Less expected was China’s criticism. According to Reuters, authorities in Beijing summoned the North Korean ambassador and “protested sternly”, while Foreign Minister Yang Jiechi said China was “strongly dissatisfied and resolutely opposed” to the test.
And China has so far backed its words with actions: on March 11, China supported the UN Security Council and approved Resolution 2094, which will strengthen sanctions on North Korea even more. According to the Stockholm International Peaces Research Institute (SPRI), it remains to be seen if Beijing will increase their implementation. What is sure, says the Sweden-based institute, is that “while all member states have been asked to implement these new measures, their strength will be ultimately determined by China’s actions”, as “the majority of North Korean cargo – including illicit consignments of military and dual-use goods – passes through Chinese ports and airspace”.
After a general agreement for a resolution was found last week, Li Baodong, the Chinese ambassador to the United Nations, was quoted by Bloomberg as saying: “a strong signal must be sent out that a nuclear test is against the will of the international community [..] they have got to bring an end to that program.”
Professor Zhu Feng, a leading expert on China’s foreign policy at Peking University, told the New York Times that “one nuclear test will not make China’s new administration decide to ‘abandon North Korea’ but it will definitely worsen China-North Korea relations”. According to Professor Zhu, “North Korea’s nuclear test will make the new Xi Jinping administration angry, and give China a headache.”
China’s irritation is evident in a piece written by General Luo Yuan on the state-owned Global Times, where he points out the risk of escalation that Pyongyang’s actions entail: “once North Korea has nuclear weapons, the nuclear security situation around China will further deteriorate, which could even cause a chain reaction. Japan, South Korea and others will use this as an excuse to build anti-missile systems or even develop nuclear weapons themselves.” According to the general, “China doesn’t have to pay for North Korea’s rashness at the cost of its own hard-earned period of strategic opportunities, and China must let North Korea clearly know this”. He suggests Beijing to stick to a moderate strategy and target only “nuclear program-related personnel, capital, materials and technology”.
Indeed, China’s position vis-à-vis North Korea is an uncomfortable one. Traditionally, Beijing favors the regime as it provides a shield against pro-American forces in South Korea and, at a time when China’s position is more isolated than it has ever been since the end of the Cold War, keeping old allies seems to be plain common sense. Moreover, an eventual collapse of the North Korean regime would raise fresh problems, from a likely wave of refugees that would move north through the border to the issue of radioactive material which would be left behind and could fall in unfriendly hands.
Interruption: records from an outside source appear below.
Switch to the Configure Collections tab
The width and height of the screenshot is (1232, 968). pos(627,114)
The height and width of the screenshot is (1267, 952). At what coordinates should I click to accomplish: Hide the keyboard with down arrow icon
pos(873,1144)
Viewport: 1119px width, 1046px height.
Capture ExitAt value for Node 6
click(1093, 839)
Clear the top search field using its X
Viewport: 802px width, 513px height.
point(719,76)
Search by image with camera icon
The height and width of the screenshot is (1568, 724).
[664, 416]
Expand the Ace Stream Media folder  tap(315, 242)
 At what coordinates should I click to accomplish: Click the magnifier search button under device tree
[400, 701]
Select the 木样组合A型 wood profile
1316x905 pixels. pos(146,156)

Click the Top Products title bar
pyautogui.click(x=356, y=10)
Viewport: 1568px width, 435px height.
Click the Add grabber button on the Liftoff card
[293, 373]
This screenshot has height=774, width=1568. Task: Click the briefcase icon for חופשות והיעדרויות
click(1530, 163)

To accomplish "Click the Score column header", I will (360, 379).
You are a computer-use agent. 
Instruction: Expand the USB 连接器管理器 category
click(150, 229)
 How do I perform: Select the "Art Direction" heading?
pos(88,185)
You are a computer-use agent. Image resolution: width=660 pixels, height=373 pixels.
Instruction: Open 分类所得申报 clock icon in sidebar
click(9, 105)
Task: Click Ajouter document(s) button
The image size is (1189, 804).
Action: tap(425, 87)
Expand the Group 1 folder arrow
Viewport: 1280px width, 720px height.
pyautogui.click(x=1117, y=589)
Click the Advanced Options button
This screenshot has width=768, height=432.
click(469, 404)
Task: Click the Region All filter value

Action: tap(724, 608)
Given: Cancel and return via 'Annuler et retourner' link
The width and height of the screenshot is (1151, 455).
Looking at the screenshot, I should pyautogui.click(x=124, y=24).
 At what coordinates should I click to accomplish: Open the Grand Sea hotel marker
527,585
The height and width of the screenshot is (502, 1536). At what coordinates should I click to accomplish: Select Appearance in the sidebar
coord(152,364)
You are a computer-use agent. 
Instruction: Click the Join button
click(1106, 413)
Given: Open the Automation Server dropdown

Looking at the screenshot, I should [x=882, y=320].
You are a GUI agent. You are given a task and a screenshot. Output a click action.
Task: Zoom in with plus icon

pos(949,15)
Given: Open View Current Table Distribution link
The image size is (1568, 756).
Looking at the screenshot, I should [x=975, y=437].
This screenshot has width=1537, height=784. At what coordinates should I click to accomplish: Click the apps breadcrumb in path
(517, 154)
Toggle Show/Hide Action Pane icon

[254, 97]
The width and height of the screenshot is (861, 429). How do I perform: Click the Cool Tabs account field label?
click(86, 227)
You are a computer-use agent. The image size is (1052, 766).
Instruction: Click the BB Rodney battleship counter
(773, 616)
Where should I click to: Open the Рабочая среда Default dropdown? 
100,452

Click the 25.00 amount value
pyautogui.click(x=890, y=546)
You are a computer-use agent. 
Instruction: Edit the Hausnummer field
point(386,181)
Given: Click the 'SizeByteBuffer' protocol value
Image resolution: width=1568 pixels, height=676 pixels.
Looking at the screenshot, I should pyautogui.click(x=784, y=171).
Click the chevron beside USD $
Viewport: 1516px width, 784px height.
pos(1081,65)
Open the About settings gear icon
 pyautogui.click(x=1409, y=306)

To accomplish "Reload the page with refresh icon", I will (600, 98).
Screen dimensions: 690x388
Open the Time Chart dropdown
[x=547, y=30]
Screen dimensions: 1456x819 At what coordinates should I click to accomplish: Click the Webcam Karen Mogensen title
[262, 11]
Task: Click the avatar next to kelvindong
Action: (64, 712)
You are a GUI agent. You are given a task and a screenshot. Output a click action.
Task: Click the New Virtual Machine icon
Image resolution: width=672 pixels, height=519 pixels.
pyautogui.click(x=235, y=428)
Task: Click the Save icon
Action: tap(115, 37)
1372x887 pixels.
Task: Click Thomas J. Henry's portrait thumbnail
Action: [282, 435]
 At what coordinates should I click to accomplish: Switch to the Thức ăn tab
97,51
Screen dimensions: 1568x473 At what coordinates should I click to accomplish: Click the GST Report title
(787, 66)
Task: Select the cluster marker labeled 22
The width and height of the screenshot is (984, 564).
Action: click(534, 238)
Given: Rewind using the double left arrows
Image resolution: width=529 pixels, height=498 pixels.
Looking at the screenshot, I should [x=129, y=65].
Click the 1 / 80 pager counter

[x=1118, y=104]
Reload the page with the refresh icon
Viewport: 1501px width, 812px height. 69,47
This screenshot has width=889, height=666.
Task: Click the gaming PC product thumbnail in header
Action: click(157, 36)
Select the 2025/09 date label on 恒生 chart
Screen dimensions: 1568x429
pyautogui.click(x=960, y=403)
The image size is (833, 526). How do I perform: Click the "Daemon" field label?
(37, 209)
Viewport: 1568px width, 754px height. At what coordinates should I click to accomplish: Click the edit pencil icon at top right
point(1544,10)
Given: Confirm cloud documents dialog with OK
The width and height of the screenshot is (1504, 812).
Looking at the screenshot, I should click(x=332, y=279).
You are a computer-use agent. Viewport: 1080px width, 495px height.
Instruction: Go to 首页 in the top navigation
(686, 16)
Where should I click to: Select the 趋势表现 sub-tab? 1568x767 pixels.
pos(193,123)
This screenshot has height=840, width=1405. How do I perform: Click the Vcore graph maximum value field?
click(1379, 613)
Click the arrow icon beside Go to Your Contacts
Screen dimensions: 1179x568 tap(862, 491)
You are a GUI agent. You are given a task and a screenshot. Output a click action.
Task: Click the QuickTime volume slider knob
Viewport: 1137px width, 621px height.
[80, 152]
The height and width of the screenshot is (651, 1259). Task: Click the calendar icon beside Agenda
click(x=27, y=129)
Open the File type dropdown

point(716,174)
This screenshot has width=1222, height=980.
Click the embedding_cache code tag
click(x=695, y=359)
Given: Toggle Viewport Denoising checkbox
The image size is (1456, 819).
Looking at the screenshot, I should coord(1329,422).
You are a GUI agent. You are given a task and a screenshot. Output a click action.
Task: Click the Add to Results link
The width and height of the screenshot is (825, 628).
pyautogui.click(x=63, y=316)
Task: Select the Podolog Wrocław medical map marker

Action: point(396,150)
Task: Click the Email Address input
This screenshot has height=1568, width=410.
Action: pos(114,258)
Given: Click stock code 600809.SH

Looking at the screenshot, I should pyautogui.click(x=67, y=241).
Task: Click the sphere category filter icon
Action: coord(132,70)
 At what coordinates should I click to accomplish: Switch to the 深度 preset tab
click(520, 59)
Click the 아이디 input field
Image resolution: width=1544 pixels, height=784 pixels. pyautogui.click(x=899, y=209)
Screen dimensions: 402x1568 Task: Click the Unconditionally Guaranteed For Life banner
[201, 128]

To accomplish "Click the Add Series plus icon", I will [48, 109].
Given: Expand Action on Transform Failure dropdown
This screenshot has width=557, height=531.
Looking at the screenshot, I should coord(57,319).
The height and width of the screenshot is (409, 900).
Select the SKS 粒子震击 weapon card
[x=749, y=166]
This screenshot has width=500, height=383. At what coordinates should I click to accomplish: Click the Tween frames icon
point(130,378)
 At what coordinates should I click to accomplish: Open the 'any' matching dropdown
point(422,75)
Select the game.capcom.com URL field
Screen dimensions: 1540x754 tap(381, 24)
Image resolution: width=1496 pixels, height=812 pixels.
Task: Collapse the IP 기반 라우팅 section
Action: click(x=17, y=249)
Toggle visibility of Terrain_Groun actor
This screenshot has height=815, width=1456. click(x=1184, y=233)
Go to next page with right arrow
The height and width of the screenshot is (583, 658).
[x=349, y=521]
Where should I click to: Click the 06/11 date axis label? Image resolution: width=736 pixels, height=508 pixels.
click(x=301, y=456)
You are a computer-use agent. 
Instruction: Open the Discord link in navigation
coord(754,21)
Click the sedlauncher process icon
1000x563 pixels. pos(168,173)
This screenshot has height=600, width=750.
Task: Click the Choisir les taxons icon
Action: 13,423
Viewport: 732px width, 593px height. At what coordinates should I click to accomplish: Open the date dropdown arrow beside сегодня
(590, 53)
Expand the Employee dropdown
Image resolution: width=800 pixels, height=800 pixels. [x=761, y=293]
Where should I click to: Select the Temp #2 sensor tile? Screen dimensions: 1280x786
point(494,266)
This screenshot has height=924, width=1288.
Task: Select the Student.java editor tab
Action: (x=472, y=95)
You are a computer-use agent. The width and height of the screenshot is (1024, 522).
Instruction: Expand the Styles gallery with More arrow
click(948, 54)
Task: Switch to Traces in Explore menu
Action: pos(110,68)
The logical outcome of this reasoning is that the top priority for Beijing is maintaining the stability and possibly increasing the prosperity of its neighbor. However, some in China believe that there is another risk for their country: namely that North Korea may follow the path traced by Burma and play the American card against its current ally. This point was highlighted by Ren Weidong on the Global Times roughly one week before General Luo published his piece. An associate research fellow at the China Institutes of Contemporary International Relations, Mr. Ren, argues that “although North Korea regularly denounces the US, it is anxious for improvement in North Korea-US relations as well, because it is the US, rather than China, that has the biggest effects on the North’s security and development”. “North Korea-US relations,” he warns, “may suddenly improve when China is worrying about nuclear tests.” China should bide her time, leave the US and North Korea to deal with the nuclear issue and “maintain and develop Sino-North Korean cooperation”. He specifies that Beijing should not tolerate the nuclear problem as it has been presented, but he adds that the only condition which may lead to denuclearization is the removal of foreign troops from the peninsula and the reunification of the two Koreas.
The two opinions, both published on a nationalistic outlet and both supporting only limited action, look rather like a confirmation of Beijing’s uneasy position. On the one hand, Chinese leaders recognize the importance of having a stable ally in North-East Asia to cope with outside pressure. On the other hand, however, they have to deal with a regime that could cause a serious deterioration in Asia’s international environment – a situation for which China would be largely held responsible, and which would be to the detriment of China’s own interests.